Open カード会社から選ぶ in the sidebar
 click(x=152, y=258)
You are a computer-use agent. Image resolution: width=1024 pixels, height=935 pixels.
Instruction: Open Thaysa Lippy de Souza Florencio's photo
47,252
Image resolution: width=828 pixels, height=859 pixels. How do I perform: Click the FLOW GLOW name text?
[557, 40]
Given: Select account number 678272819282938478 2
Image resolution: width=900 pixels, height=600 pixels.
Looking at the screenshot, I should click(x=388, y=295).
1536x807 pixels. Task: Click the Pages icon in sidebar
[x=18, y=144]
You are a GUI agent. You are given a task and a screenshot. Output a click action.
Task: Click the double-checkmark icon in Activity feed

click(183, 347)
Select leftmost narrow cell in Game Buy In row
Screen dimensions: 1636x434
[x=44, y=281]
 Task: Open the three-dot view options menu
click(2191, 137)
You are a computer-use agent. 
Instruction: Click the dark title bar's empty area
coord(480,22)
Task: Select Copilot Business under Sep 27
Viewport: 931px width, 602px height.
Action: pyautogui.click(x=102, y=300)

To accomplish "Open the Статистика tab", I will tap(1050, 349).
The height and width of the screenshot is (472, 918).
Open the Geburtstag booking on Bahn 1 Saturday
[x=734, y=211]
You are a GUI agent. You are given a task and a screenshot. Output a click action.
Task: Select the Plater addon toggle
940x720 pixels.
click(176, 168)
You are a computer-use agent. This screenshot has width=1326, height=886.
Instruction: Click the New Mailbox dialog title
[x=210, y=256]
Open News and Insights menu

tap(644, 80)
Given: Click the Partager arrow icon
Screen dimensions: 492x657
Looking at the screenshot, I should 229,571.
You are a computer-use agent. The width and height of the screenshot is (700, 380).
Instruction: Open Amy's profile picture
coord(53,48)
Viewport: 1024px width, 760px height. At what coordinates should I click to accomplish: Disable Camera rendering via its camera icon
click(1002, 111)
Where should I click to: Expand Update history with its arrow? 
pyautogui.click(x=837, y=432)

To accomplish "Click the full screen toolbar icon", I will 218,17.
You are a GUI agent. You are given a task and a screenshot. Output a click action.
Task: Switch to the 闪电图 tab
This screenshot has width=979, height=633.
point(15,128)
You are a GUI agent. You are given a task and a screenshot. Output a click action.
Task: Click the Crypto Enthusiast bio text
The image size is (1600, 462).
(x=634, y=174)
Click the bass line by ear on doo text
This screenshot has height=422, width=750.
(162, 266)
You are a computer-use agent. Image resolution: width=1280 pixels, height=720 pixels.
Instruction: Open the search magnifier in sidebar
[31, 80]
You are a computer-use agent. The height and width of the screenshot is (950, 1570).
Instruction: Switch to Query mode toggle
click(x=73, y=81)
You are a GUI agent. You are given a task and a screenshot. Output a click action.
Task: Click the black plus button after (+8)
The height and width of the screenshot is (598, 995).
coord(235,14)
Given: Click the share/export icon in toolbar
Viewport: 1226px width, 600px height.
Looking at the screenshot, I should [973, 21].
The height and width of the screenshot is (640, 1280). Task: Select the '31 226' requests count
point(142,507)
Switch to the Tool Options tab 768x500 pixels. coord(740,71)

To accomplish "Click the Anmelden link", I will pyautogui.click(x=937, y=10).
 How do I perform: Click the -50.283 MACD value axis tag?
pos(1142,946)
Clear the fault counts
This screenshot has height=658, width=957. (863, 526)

* * *

◆ **What is being asked**
Every line of the entries that includes "computer" must be copied into the answer.

◆ **Solution**
You are a computer-use agent. Image resolution: width=1024 pixels, height=935 pixels.
You are a computer-use agent. 
You are a computer-use agent. This screenshot has width=1326, height=886.
You are a computer-use agent. The width and height of the screenshot is (700, 380).
You are a computer-use agent. Image resolution: width=1280 pixels, height=720 pixels.
You are a computer-use agent. The height and width of the screenshot is (950, 1570).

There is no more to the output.